For me fall triggers one thing, the desire to pull cinnamon from the cabinets and place nutmeg against the grater. I’ll miss the versatile berries which were perfect in any baked good, but now there was something new in town: shinny, speckled apples. Fall’s fruit, Johnny’s fruit, the fruit of America’s past time.
Local apples were the cheapest fresh fruit at the market, and I knew it was time to make my very first, very traditional, very American apple pie. I found a very fancy recipe for French Apple Pie, complete with a rum custard filling and almond sugar topping. Not the red, white and blue pie I pictured, but I’ve never been that patriotic anyway.

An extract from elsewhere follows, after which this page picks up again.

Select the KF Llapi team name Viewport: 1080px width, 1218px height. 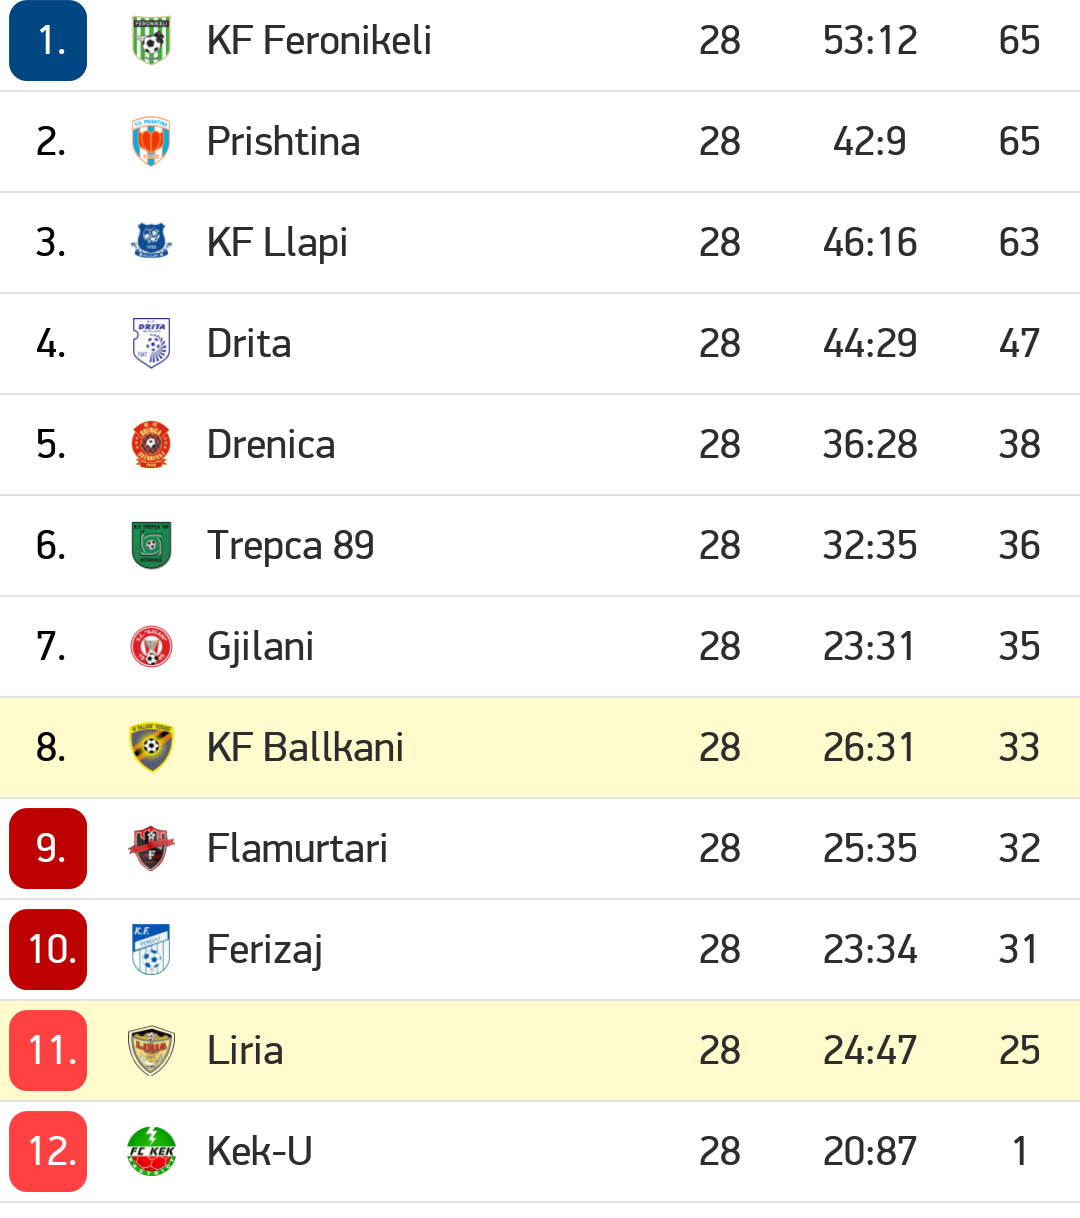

Red, white and blue is Toby Keith singing “We’ll put a boot up your ass,” right?
It was the longest ordeal I’ve ever tackled in the kitchen. I patted myself on the back after pulsing together flour, butter, and cold water to create a crust, which one could call easy as pie. I placed the pie crust in the fridge to chill and started on the custard, slicing apples, and making the crumbs. An hour passed, I pulled out the crust and realized it needed to be blind baked, then cooled. Blast! The apples were turning brown, the custard needed to be put in the fridge, and I pulled out dried beans and foil.

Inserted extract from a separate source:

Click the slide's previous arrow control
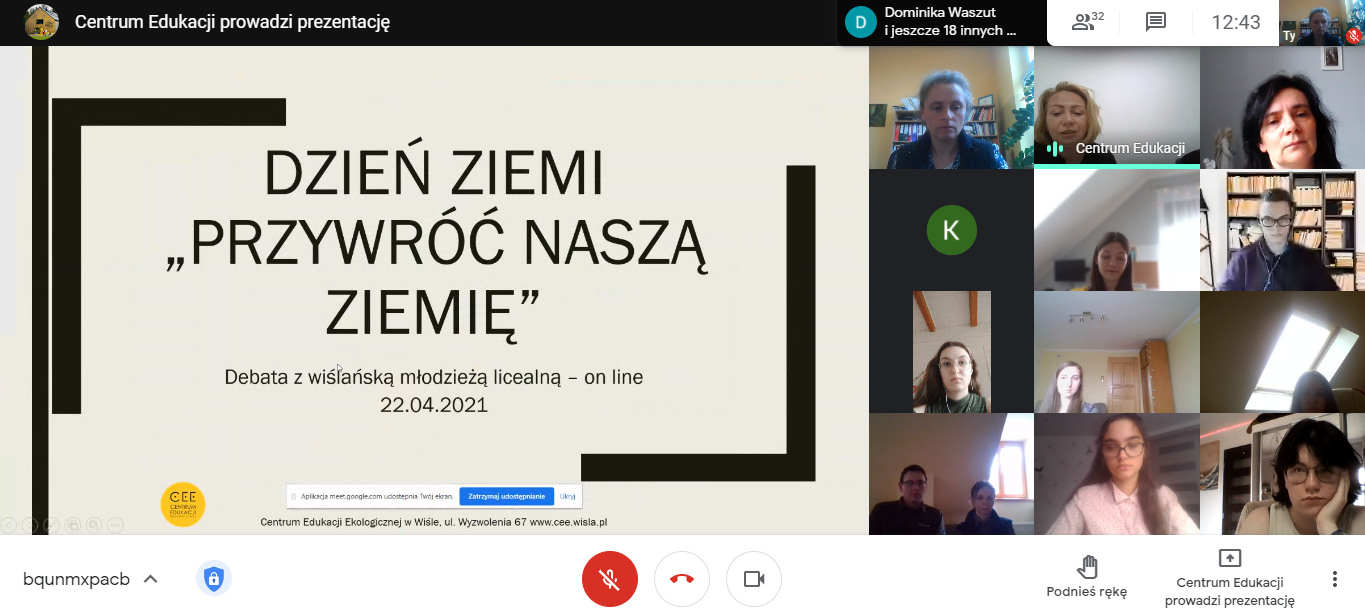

When everything was finally assembled, I placed the pie proudly into the oven at 375. Time passed. Where was the delicious smell that is supposed to be wafting through the house? The pie came out. Slices were served. Something very important was missing. The taste of rum, cream, eggs, and almonds were present, but the apple was lost.
What a waste of time, and in cooking, what a waste of hope.
A few weeks later I spied apples browning and rotting on the counter. I had sworn off pies for reasons described in the above, but what about a crisp. In the time that it takes to watch an episode of Saved by the Bell, I had an apple crisp in the oven making smells far more comforting and alluring than the une tarte aux pommes. Within minutes the thin slices of apples had produced sweet juices mingled with cinnamon, nutmeg, and brown sugar. Oats, pecans, and butter were a much better accompaniment than almonds and cream.
What was learned in this autumn month? No more pie and lots more crisps.